Unnamed: 0,name,platform,developer,publisher,genre,players,rating,attribute,release_date,link,critic_positive,critic_neutral,critic_negative,metascore,user_positive,user_neutral,user_negative,user_score
0,Command & Conquer,PC,Westwood Studios,Virgin Interactive,Sci-Fi,01-Apr,T,,"Aug 31, 1995",/game/pc/command-conquer,5,0,0,94,47,0,1,8.9
1,Full Throttle,PC,LucasArts,LucasArts,Adventure,,,,"Apr 30, 1995",/game/pc/full-throttle,6,2,0,86,18,1,0,8.7
2,Battle Arena Toshinden,PS,Tamsoft,SCEA,Action,01-Feb,T,,"Sep 9, 1995",/game/playstation/battle-arena-toshinden,1,3,0,69,1,0,1,5.8
3,Sid Meier's Civilization II,PC,MPS Labs,MicroProse,Strategy,1 Player,K-A,,"Feb 29, 1996",/game/pc/sid-meiers-civilization-ii,7,0,0,94,46,0,1,8.9
4,Quake,PC,id Software,id Software,Action,Jan-16,M,,"Jun 22, 1996",/game/pc/quake,9,0,0,94,84,4,1,8.8


## Data Cleaning

### Removing incomplete rows and redundant columns

We begin data cleaning by dropping rows with missing values in developer and publisher.

In [3]:
# Drop rows with missing values in developer and publisher
df.dropna(subset=['developer', 'publisher'], inplace = True)
df.reset_index(inplace = True)
df = df.drop(['index'], axis = 1)

The following columns are dropped as they are not relevant to our research question:

In [4]:
# Drop redundant columns
df = df.drop(['players', 'attribute', 'link', 'critic_positive',
              'critic_neutral', 'critic_negative','user_positive',
              'user_neutral', 'user_negative'], axis = 1)

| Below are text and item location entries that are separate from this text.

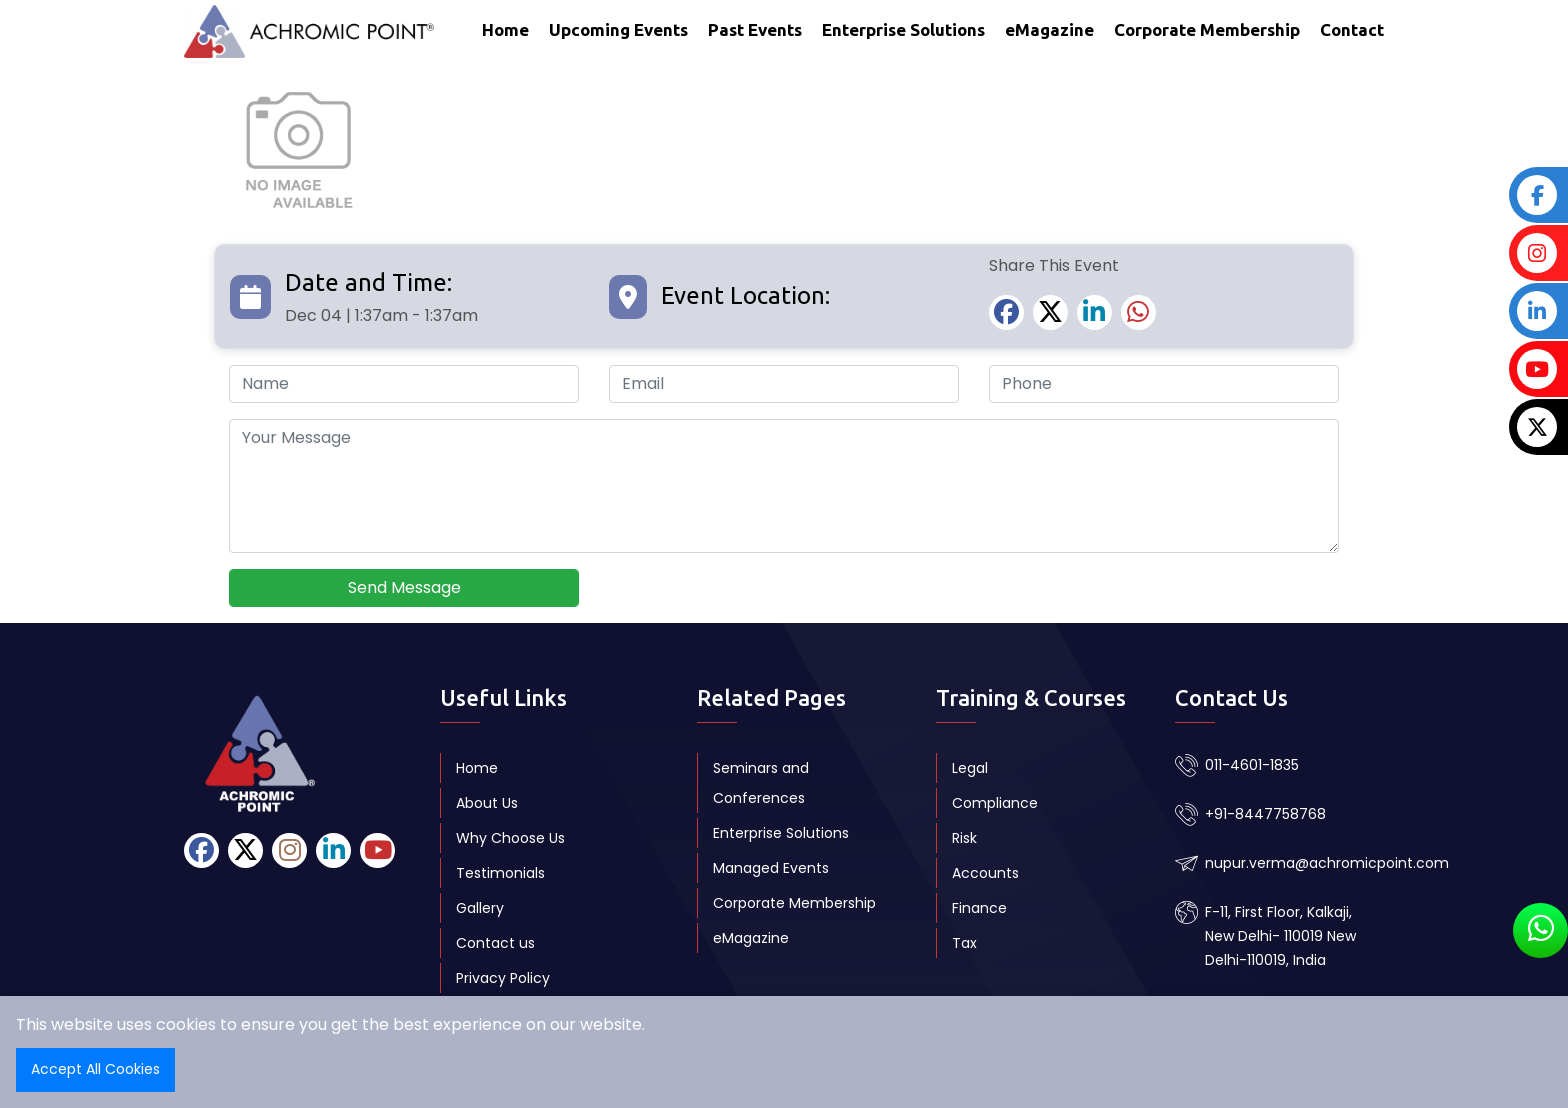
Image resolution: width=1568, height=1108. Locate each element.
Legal (970, 768)
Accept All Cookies (95, 1069)
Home (505, 29)
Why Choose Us (510, 838)
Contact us (495, 943)
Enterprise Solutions (903, 29)
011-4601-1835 (1252, 765)
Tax (964, 943)
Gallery (480, 908)
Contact (1352, 29)
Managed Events (771, 868)
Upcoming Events (618, 29)
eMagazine (1049, 29)
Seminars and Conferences (761, 783)
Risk (964, 838)
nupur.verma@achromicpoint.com (1327, 863)
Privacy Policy (503, 978)
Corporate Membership (1207, 29)
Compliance (995, 803)
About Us (487, 803)
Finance (979, 908)
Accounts (985, 873)
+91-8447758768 (1265, 814)
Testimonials (500, 873)
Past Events (755, 29)
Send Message (404, 587)
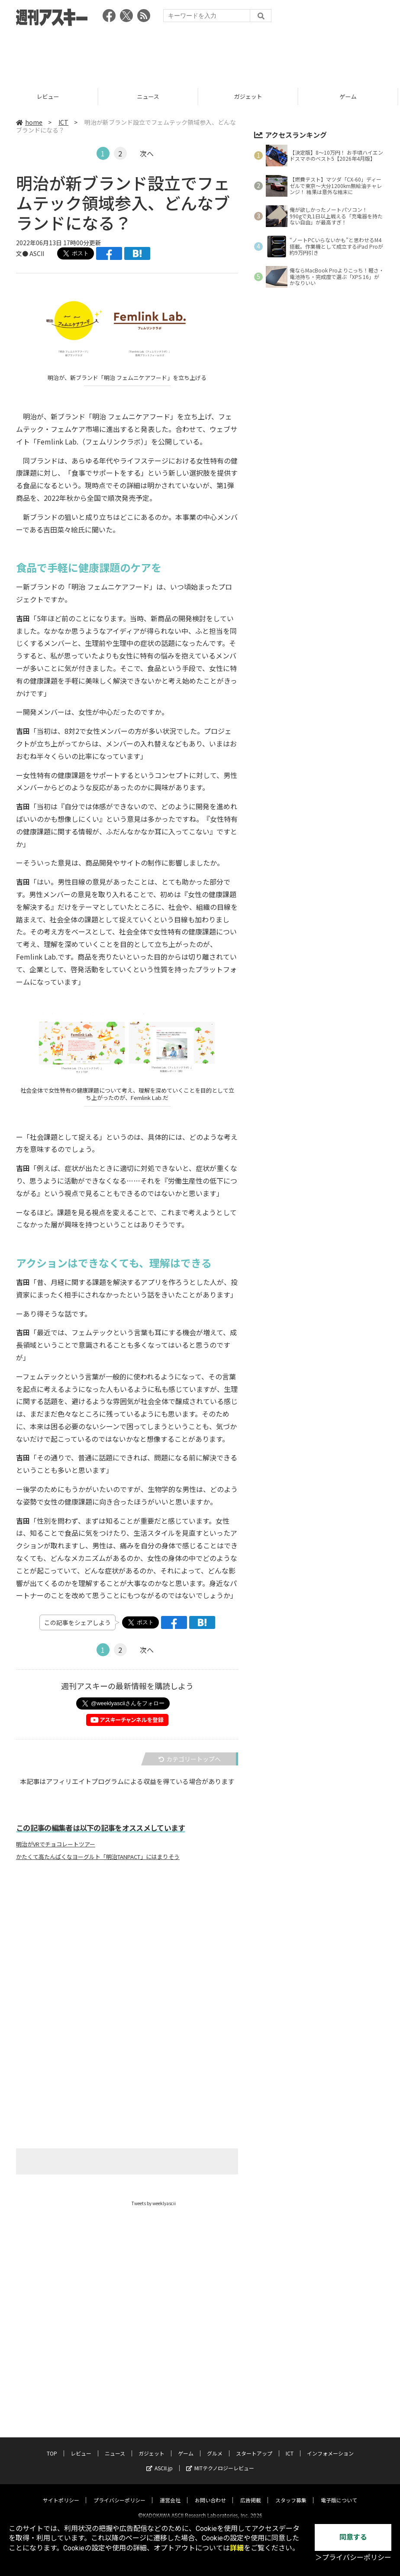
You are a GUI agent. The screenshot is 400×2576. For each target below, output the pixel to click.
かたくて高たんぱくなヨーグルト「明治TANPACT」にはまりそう (98, 1857)
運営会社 (170, 2492)
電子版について (339, 2492)
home (29, 122)
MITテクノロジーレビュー (220, 2460)
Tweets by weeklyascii (154, 2203)
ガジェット (250, 96)
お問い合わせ (210, 2492)
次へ (147, 153)
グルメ (215, 2445)
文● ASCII (30, 253)
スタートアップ (254, 2445)
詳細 (237, 2548)
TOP (52, 2445)
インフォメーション (330, 2445)
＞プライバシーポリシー (353, 2557)
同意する (353, 2537)
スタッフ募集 (290, 2492)
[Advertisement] (200, 54)
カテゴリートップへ (189, 1759)
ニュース (150, 96)
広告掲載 (250, 2492)
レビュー (50, 96)
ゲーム (350, 96)
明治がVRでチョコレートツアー (55, 1844)
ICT (63, 122)
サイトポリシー (61, 2492)
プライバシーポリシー (119, 2492)
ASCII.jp (159, 2460)
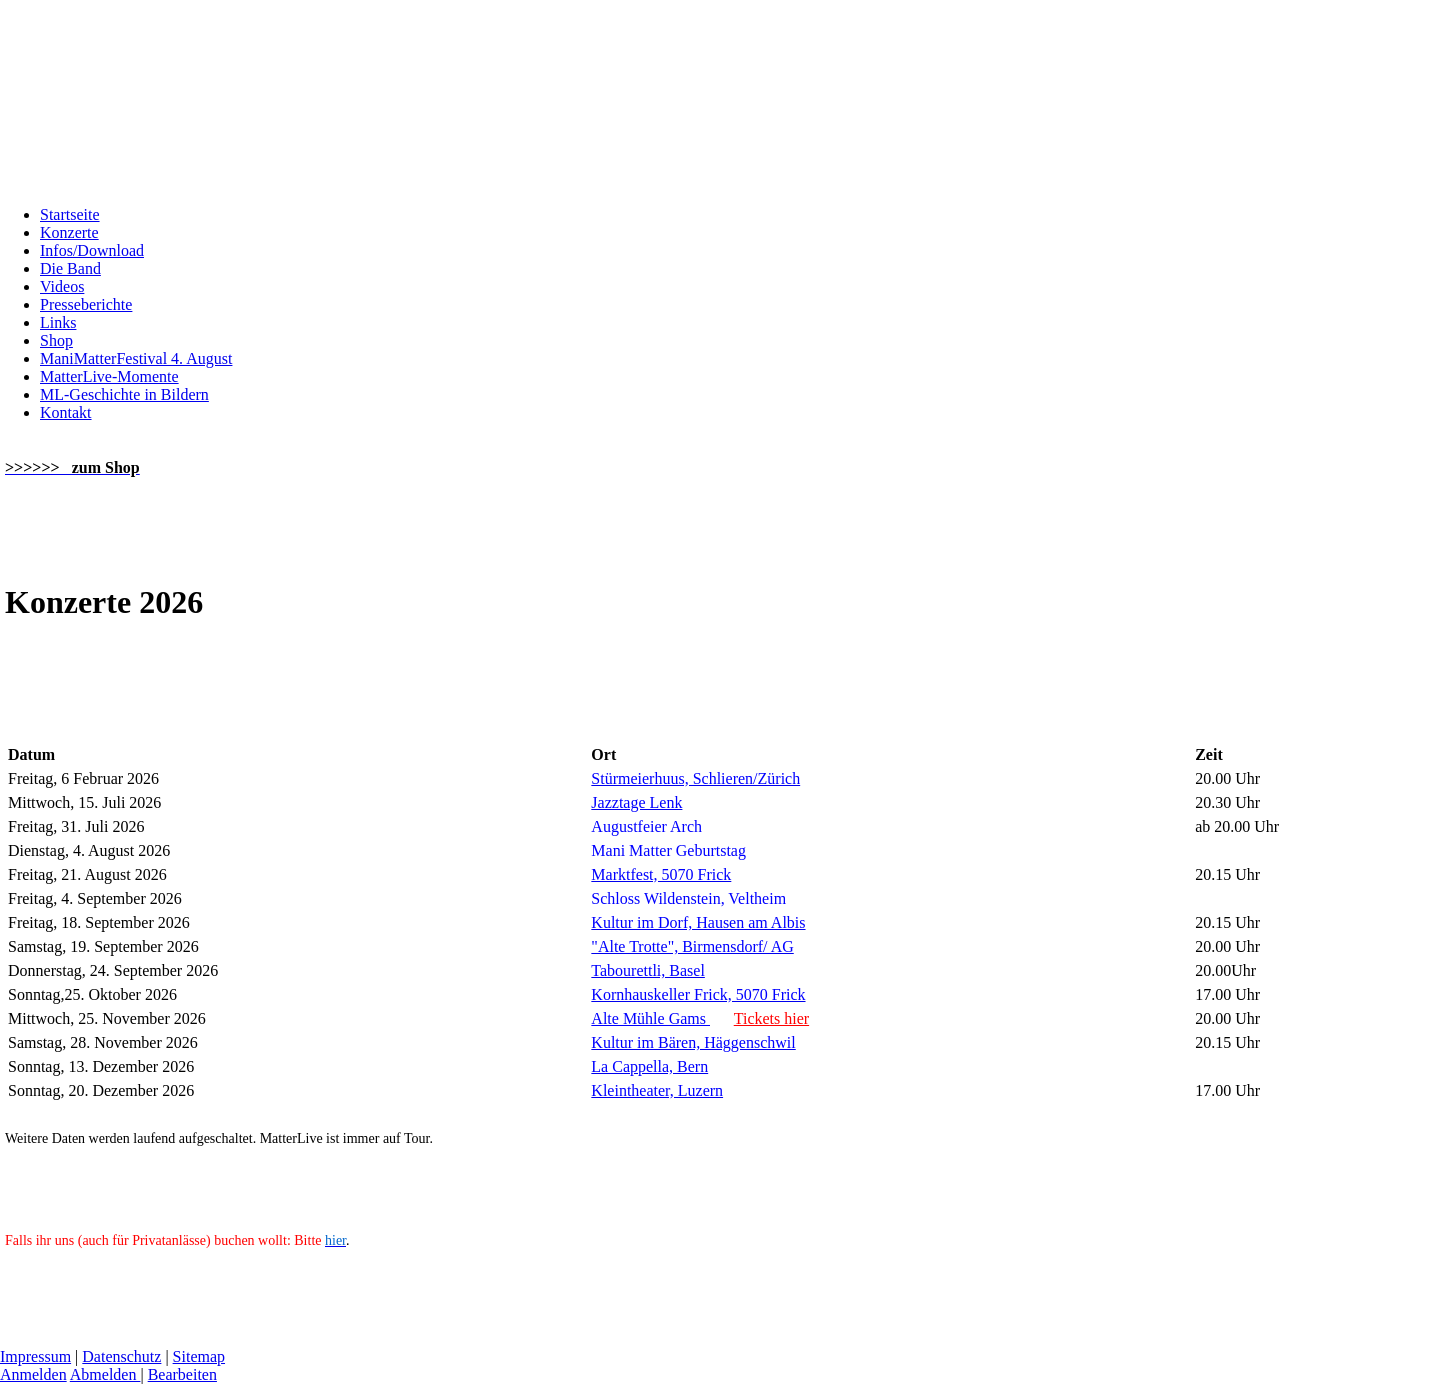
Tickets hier (771, 1018)
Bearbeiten (182, 1374)
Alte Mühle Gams (650, 1018)
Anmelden (33, 1374)
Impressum (35, 1356)
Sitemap (199, 1356)
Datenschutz (121, 1356)
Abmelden (105, 1374)
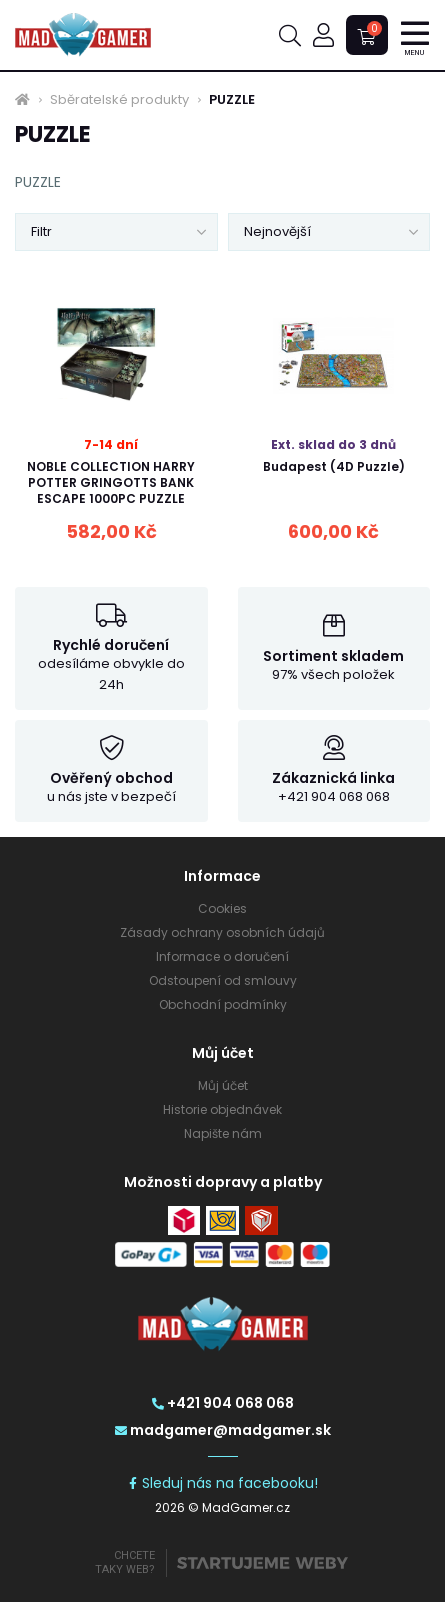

### Obtaining Release Year

Next, we sliced the 'release_date' to obtain the year of release and replaced the column with the appropriate 'release_year' data.

In [5]:
# Change Release Date to Release Year
year_released = []
for i in range(0,len(df['release_date'])):    
    year_released.append(df.release_date[i].split()[2])
    
df['release_date'] = year_released
df.rename(columns={"release_date": "release_year"}, inplace = True)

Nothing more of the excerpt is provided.